*Textauszug*.
○ ○ ○ ○ ○ ○ ○
Der orthotope ileale Blasenersatz aus Dünndarm mit dem Ziel einer kontinenten Harnableitung und Miktion per vias naturales hat sich heutzutage bei Männern und in zunehmendem Maße auch bei Frauen etabliert. Gute Langzeitresultate werden umso besser sein, je restriktiver die Operationsindikationen gestellt werden. Das funktionelle Ergebnis nach einem orthotopen Blasenersatz sowie Kontinenz und Ausmaß der erektilen Funktion hängen zudem von der operativen Technik ab, insbesondere einer nervenschonenden Chirurgie, wie auch von einer sorgfältigen langfristigen Nachbetreuung durch den erfahrenen Spezialisten und ein gut geschultes Pflegeteam (Erlernen des spontanen Wasserlassens, restharnfreie Miktion usw.).

Die hier beschriebene Operationstechnik ist nicht wesentlich komplexer als die Anlage eines Ileumconduit. Das resezierte Dünndarmsegment ist 2- bis 2½-mal länger als ein Ileumconduit. Um Passage- und Malabsorptionsstörungen im Darmtrakt vorzubeugen, werden das terminale Ileum sowie die Ileozökalklappe belassen. Das aborale Ende des 54 – 58 cm langen Ileumsegments wird in ein Niederdruckreservoir nach dem Prinzip „Cup-Patch-Technique“ nach Goodwin umgewandelt und mit der membranösen Harnröhre anastomosiert. Das Reservoir wird aus lediglich 40 – 44 cm Dünndarm konstruiert. Dadurch können schwerere Reabsorptionsstörungen vermieden und eine restharnfreie Spontanmiktion erreicht werden. Die reabsorbierende Darmoberfläche ist limitiert, und die Reabsorptionszeit im Vergleich zu größeren Reservoirs kürzer. Die Größe bzw. das Volumen des Reservoirs (ca. 500 ml) gestattet dennoch genügend tiefe Druckwerte, um eine Harnkontinenz zu ermöglichen. Anderseits wird ein allzu großer, schlaffer „Sack“, welcher nicht mehr entleert werden könnte, vermieden.
○ ○ ○ ○ ○ ○ ○
*Bereitgestelltes Material*.
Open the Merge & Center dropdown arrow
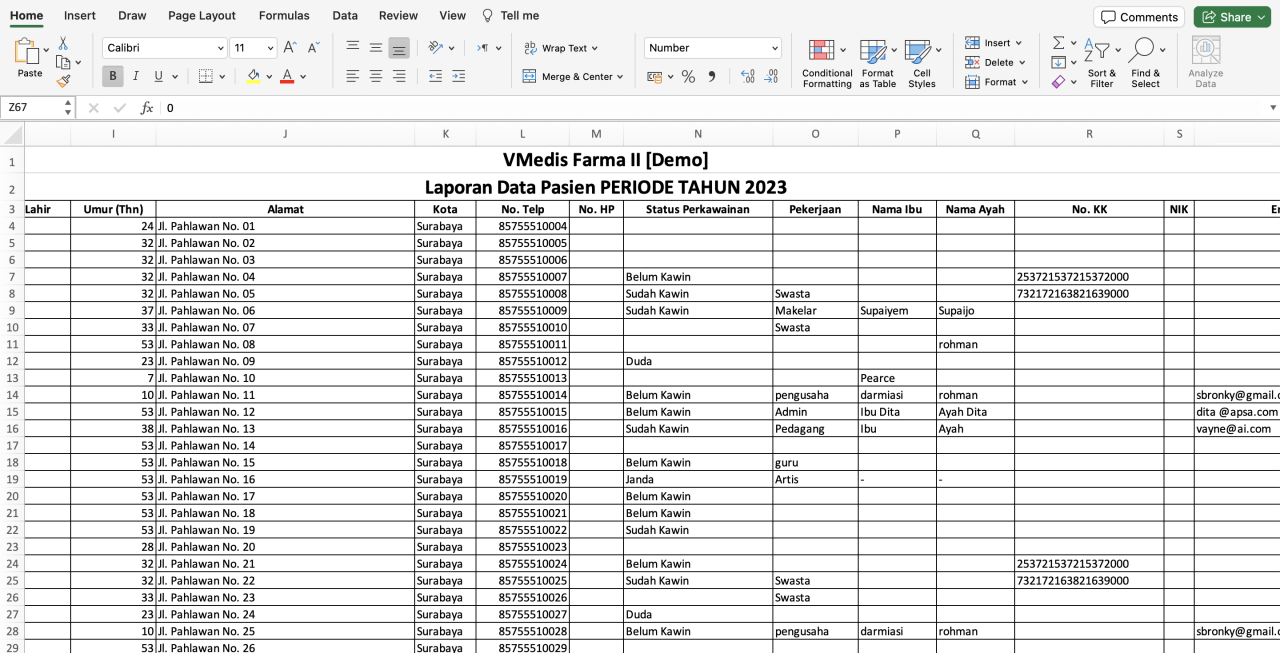 (620, 77)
○ ○ ○ ○ ○ ○ ○
*Arbeitsanweisung*. Geben Sie aus dem Textauszug zum orthotopen Blasenersatz die Passage wortgetreu aus, die mit den Wörtern „Der orthotope ileale“ einsetzt und nach „restharnfreie Miktion usw.).“ endet. Maßgeblich ist allein der Textauszug.

*Lösung*.
Der orthotope ileale Blasenersatz aus Dünndarm mit dem Ziel einer kontinenten Harnableitung und Miktion per vias naturales hat sich heutzutage bei Männern und in zunehmendem Maße auch bei Frauen etabliert. Gute Langzeitresultate werden umso besser sein, je restriktiver die Operationsindikationen gestellt werden. Das funktionelle Ergebnis nach einem orthotopen Blasenersatz sowie Kontinenz und Ausmaß der erektilen Funktion hängen zudem von der operativen Technik ab, insbesondere einer nervenschonenden Chirurgie, wie auch von einer sorgfältigen langfristigen Nachbetreuung durch den erfahrenen Spezialisten und ein gut geschultes Pflegeteam (Erlernen des spontanen Wasserlassens, restharnfreie Miktion usw.).